Researchers from Flare analyzed samples, observed traffic flows, and investigated the infrastructure associated with SSHStalker, determining that this particular cluster of malicious activity was previously undocumented in public reporting. The operation appears to prioritize rapid expansion and cost-effectiveness over stealth. Its methodology involves stitching together various components to ensure uptime and broad applicability across different Linux environments. A notable characteristic is “dormant persistence,” where compromised systems remain connected to control channels even when operator activity is minimal.
SSHStalker Botnet Uses Automated SSH Compromise Pipeline
SSHStalker’s attack flow outlines a build-and-run pipeline. Initial intrusions involve attackers dropping a Golang binary, disguised as “nmap,” which actually scans for open port 22, the standard SSH port. Once access is gained through weak credentials, the malware proceeds to download and compile necessary tools, including GCC, and unpack archived payloads such as GS and bootbou.tgz. These components are used to deploy the core IRC bots and various helper utilities.
Staging data collected by researchers indicated nearly 7,000 new SSH scan results from January 2026. Many of these compromised IP addresses were located within large cloud hosting ranges, suggesting a broad sweep for vulnerable Linux servers. The campaign also deploys log cleaners designed to erase traces of activity from shell history and system logs like utmp and wtmp. Additionally, the kit includes older Linux 2.6.x exploits that could still be effective against unpatched or forgotten systems.
Persistence That Snaps Back
The persistence mechanisms employed by SSHStalker are described as blunt but effective. The botnet records its working directory and establishes a cron job that executes every minute. This job acts as an update watchdog; if the main bot process is terminated, the script detects the absence of the process and restarts it, often restoring control within approximately 60 seconds. This rapid recovery presents a challenge for incident responders, who must ensure the complete removal of all botnet components to prevent re-infection before their investigation is concluded.
Indicators of Compromise (IoCs) suggest that practical remediation involves removing the one-minute cron entry, deleting the entire botnet kit directory (frequently located in /dev/shm), and identifying any services or init scripts added by the “distro” helper tool. To prevent future unauthorized access, it is recommended to disable SSH password authentication, enforce key-based authentication, implement rate limiting for brute-force attempts, and restrict SSH access to trusted network segments.

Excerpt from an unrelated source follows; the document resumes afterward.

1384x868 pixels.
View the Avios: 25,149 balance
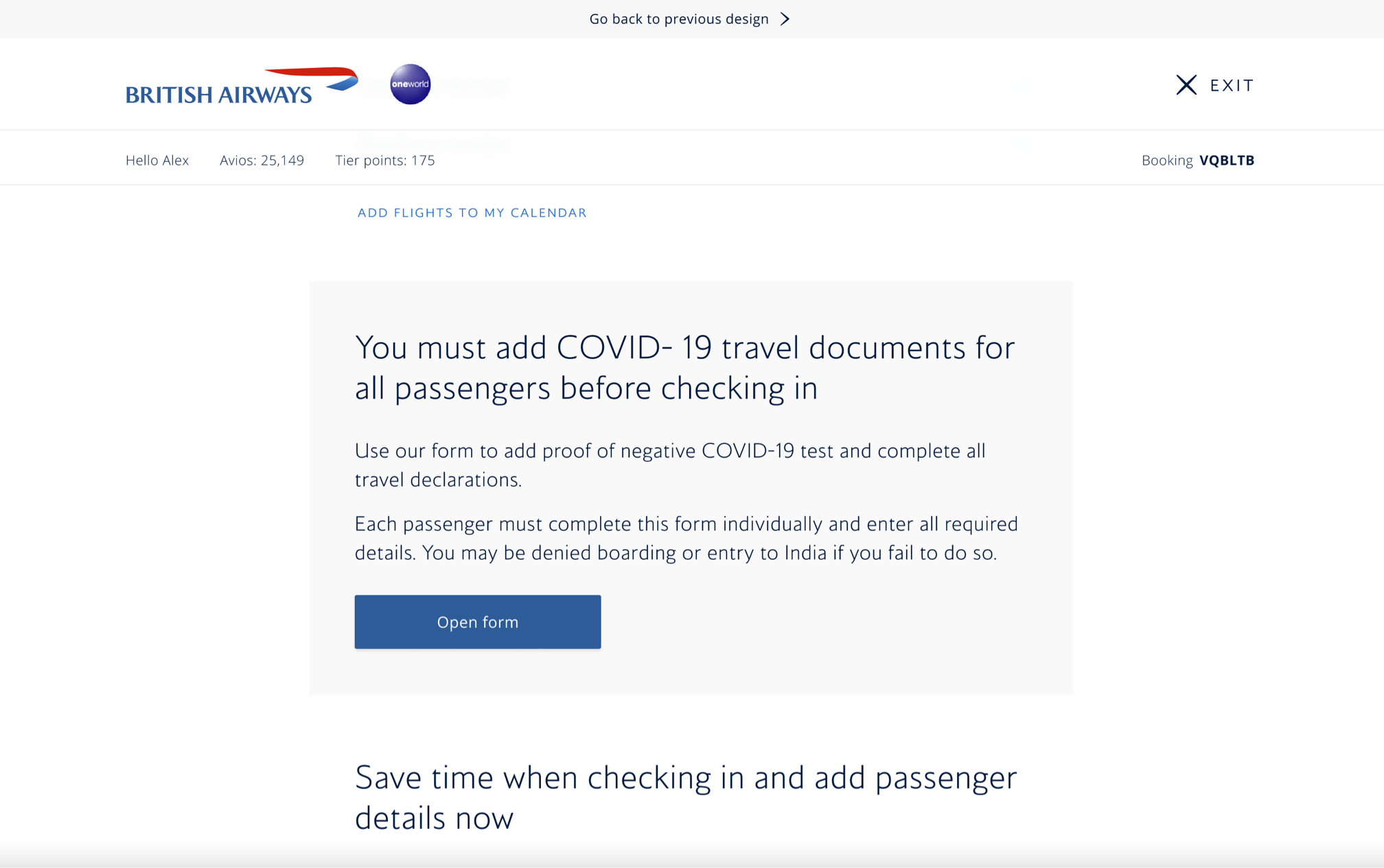(x=262, y=161)

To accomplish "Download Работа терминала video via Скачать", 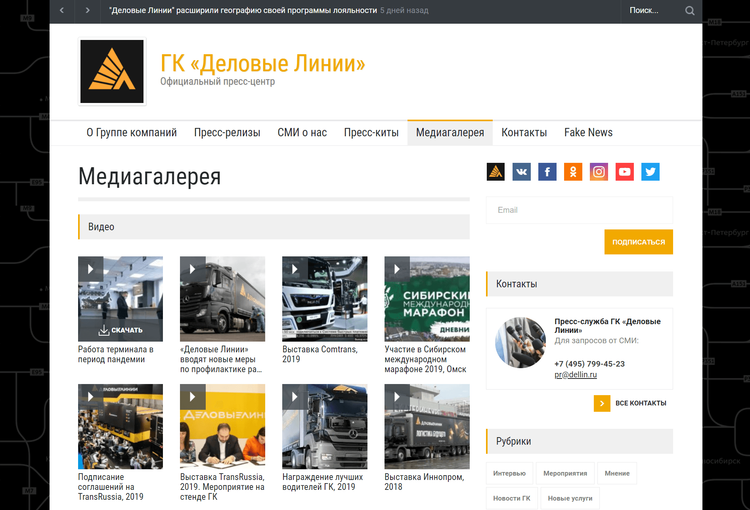I will pos(121,330).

On individual hosts, security teams should monitor for unexpected GCC or make commands originating from user directories, /tmp, or /dev/shm. Alerts should also be generated for new binaries that execute minutes after compilation. At the network perimeter, observation of IRC client registrations and channel joins can serve as an alert. Furthermore, egress filtering can prevent compromised servers from establishing long-lived outbound TCP sessions to unknown IRC infrastructure, thereby disrupting the botnet’s command and control capabilities.
The continued reliance on legacy IRC protocols, combined with sophisticated automation for SSH compromise, highlights the adaptive nature of established botnet operators. Further monitoring by security researchers will likely focus on the evolution of SSHStalker’s tooling and its potential to scale its operations onto other operating systems or leverage new exploitation vectors.